### EXCERPTED TEXT
◆ ◆ ◆

Britain, Economic, Energy, Government, Politics, Society

The folly of Labour’s energy policy and what needs to be done…

ENERGY MARKET

Ed Miliband’s headline-grabbing pledge to freeze energy prices until 2017 if Labour is elected at the next General Election has already seen one of the ‘Big Six’ suppliers, SSE, raise its prices by an average of 8.2 per cent. Dire warnings have followed that if other utility companies follow suite, as they are expected to, the poor will have to choose between heating and eating as the winter bites. Mr Miliband could not have planned it better – first, we witnessed billions being wiped off the stock market following his announcement on an energy-price freeze at the Labour Party conference. And now, two weeks on, we are braced for yet another round of what could amount to double-digit increases to the basic price of energy for consumers.

Despite SSE’s decision, we must examine more closely why the facts of the energy market fail to conform to Mr Miliband’s egalitarian rhetoric. To start with, while British consumers may well be aggrieved with rising energy bills, they are hardly in isolation. Last year, our electricity prices were ranked 12th highest in the European Union, below all of our major rivals (except France). Britain’s gas prices were the lowest in Western Europe.

Next, it should be pointed out that many of the factors behind rising prices are beyond the control of any energy company or politician. As North Sea supplies dwindle, the UK is increasingly reliant on imported gas from countries such a Qatar. Others are in the same fix, too, with prices being driven in accordance with the laws of economics and the market.

◆ ◆ ◆

### PROBLEM SET
[a] Shorten the paragraph in the piece on Labour's energy policy that begins "Despite SSE's decision," keeping its main facts.
[b] According to the piece on Labour's energy policy, by how much did SSE raise its prices on average?
[c] Write the next part of the piece on Labour's energy policy, picking up after its last sentence.
You can leave the listing aside; it isn't needed here.

### THE DATA
◆ ◆ ◆

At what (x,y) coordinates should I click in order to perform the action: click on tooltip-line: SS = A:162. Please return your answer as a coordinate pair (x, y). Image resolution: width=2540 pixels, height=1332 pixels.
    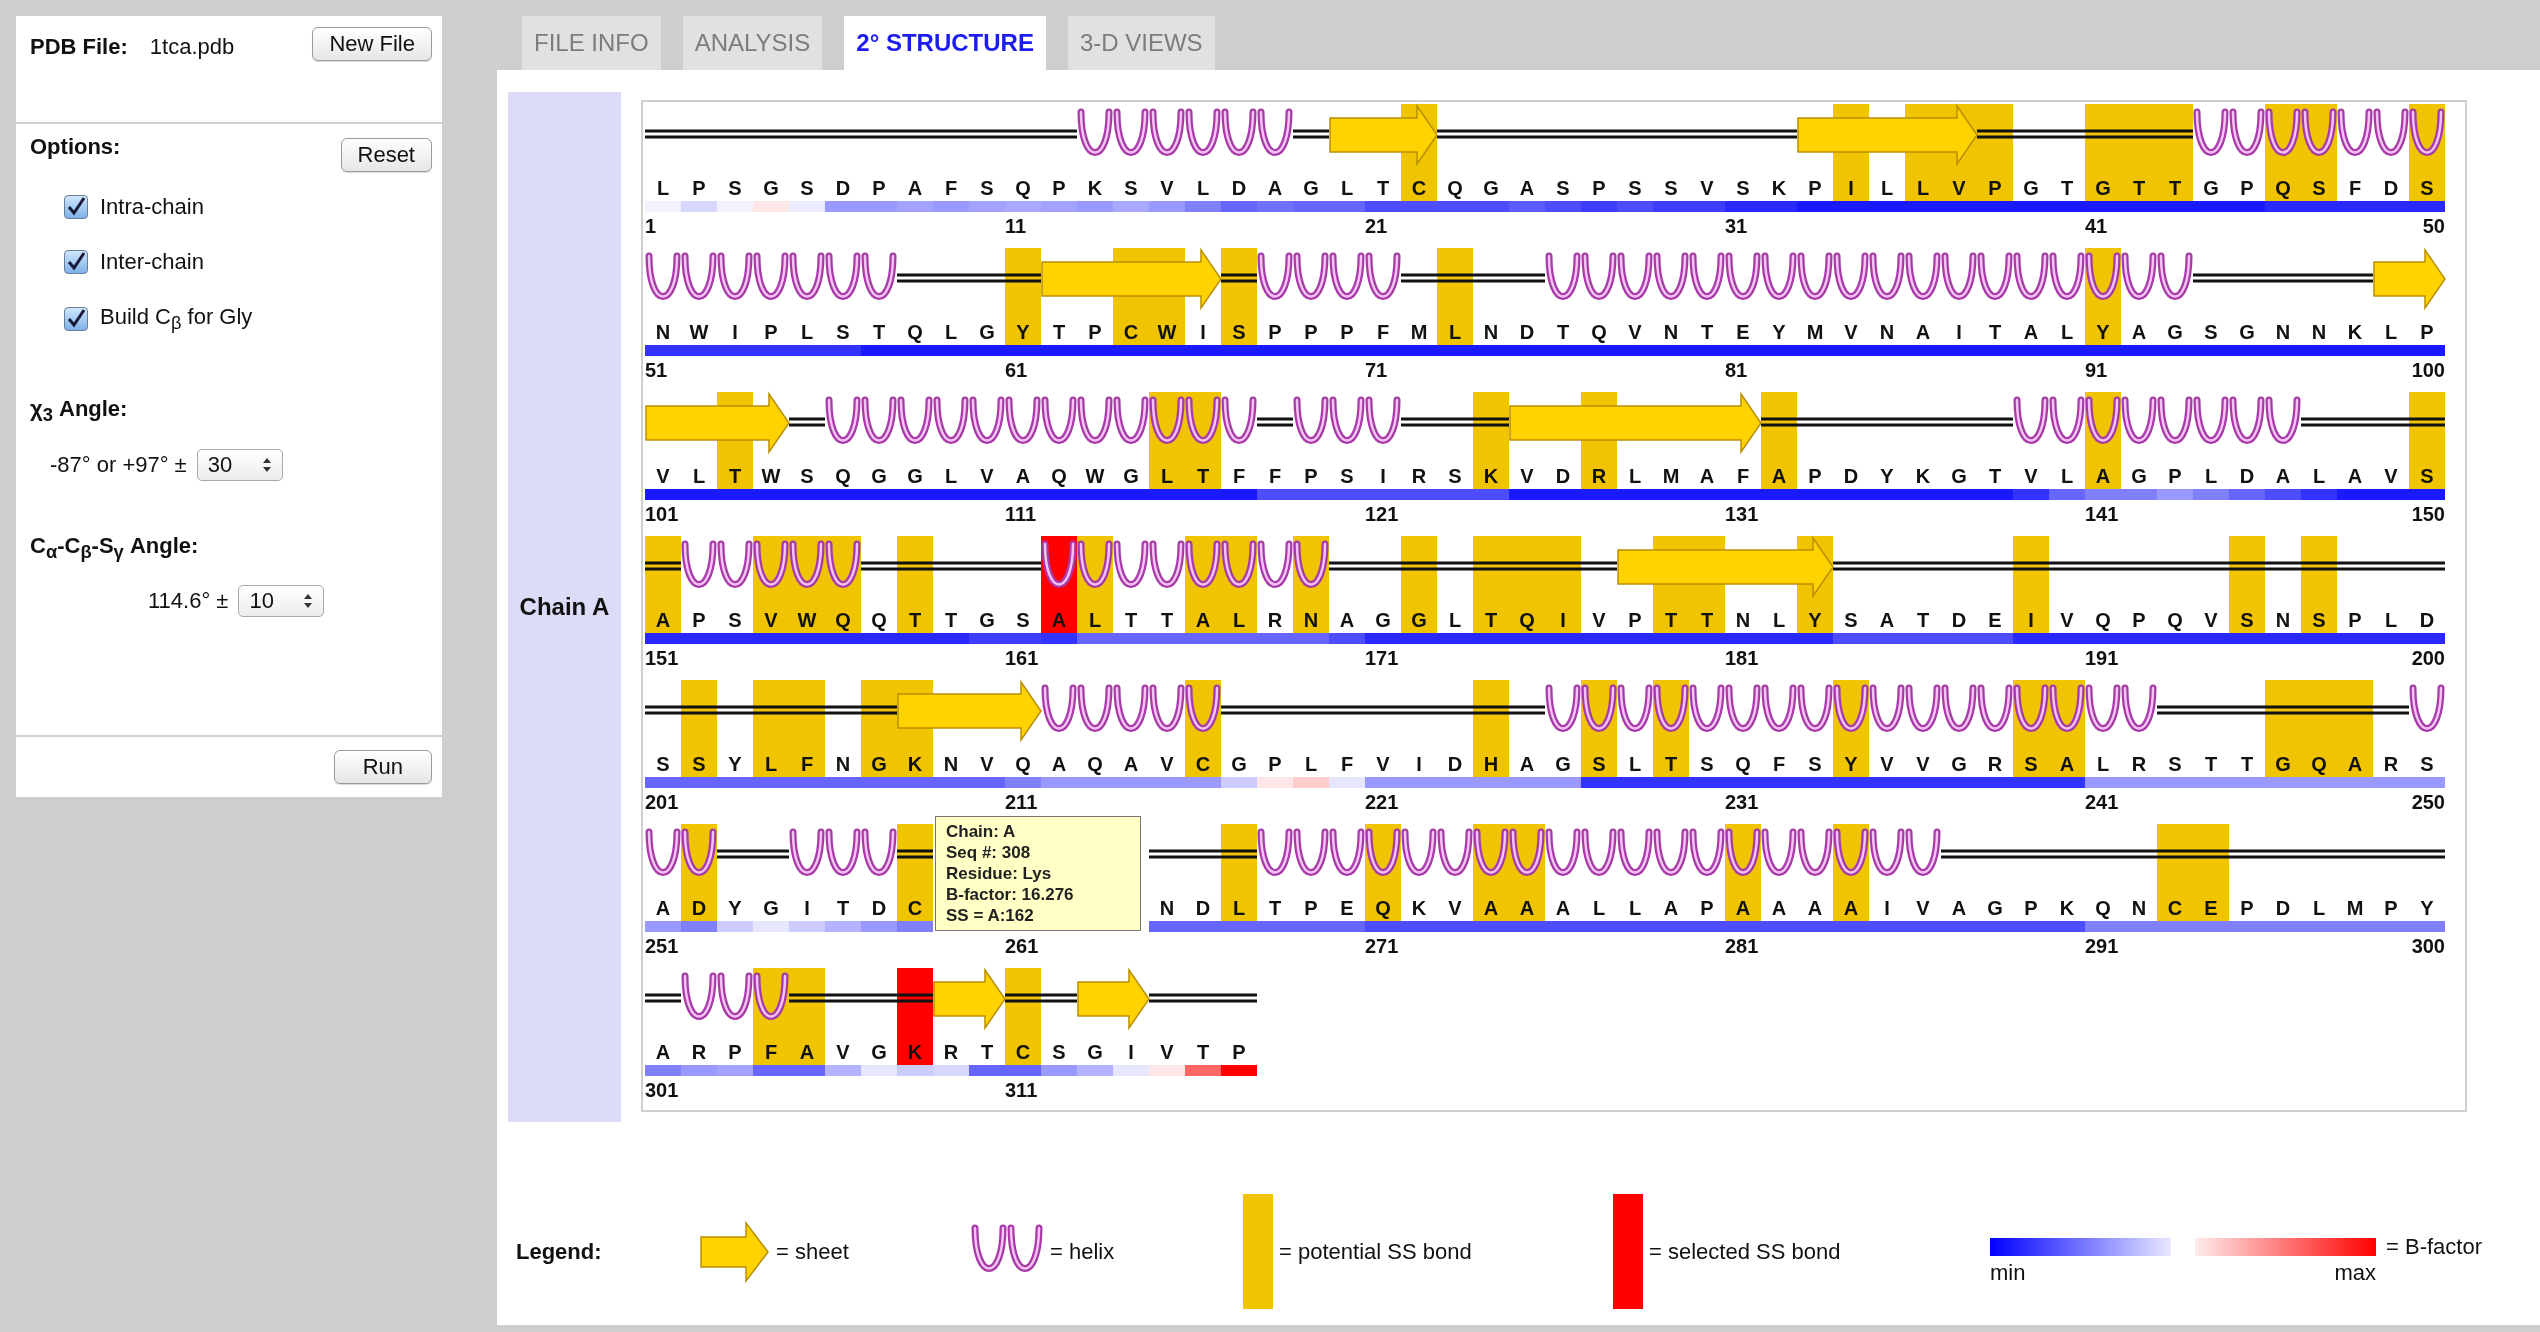
    Looking at the image, I should click on (990, 916).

◆ ◆ ◆

### EXERCISE ANSWERS
[a] Even with SSE's price rise, the facts of the energy market don't match Mr Miliband's rhetoric. British consumers are not alone in facing higher bills. Last year, UK electricity prices ranked 12th highest in the EU, below every major rival except France. UK gas prices were the lowest in Western Europe.

[b] By an average of 8.2 percent.

[c]
What comes next is even more important to understand. While Mr Miliband has sought to frame the energy debate as a ‘cost of living’ issue, this is cunning and shrewd brinkmanship. The fact that energy bills have risen by a quarter over the past five years, at a time of huge pressure on incomes, has infuriated many. Nowadays, though, energy prices are being more robustly used as a policy tool. They are being used to subsidise the next generation of power stations – where the cost of building and construction has risen sharply due to Labour’s failure to replace those it mothballed. This raises the extraordinary prospect of widespread blackouts as the conceivable position arises of demand outstripping supply. Surging energy bills are also being used to fund a decarbonisation agenda that has seen non-competitive renewables receive bountiful sums in subsidies.

Yet, all the more surprising that the Labour leader does not recognise this, despite the fact it was Mr Miliband who had set-up the regime in the first place, when he was energy and climate change secretary in the last Labour government. At first, and to be fair, the Conservatives were happy to go along with it, although they have increasingly had second thoughts. Unfortunately, when the coalition came into being the control of energy was handed to the Liberal Democrats – who remain as fixated to the green and environmental agenda as Labour. The LibDem part of the coalition has made clear – through Vince Cable, the Business Secretary – that the renewables levy is non-negotiable.

So, what could the Conservatives do to bring down prices – and persuade voters that Labour’s offer is pie in the sky politics, if not complete nonsense?  A blueprint on Tory energy policy could be set out, countering the need to argue on a point-by-point basis with Labour on its policy, and one which should be designed to provide immediate relief. This is an opportunity for the Tory party to show how a majority Conservative government would help consumers.

A plan to create a proper market in energy, with smaller providers able to compete, would provide the market with competition that is much needed, particularly if new entrants to the market were made exempt from eco-levies. The current oligopoly serves no one’s interests other than the shareholders of the Big Six and the huge profits retained by them.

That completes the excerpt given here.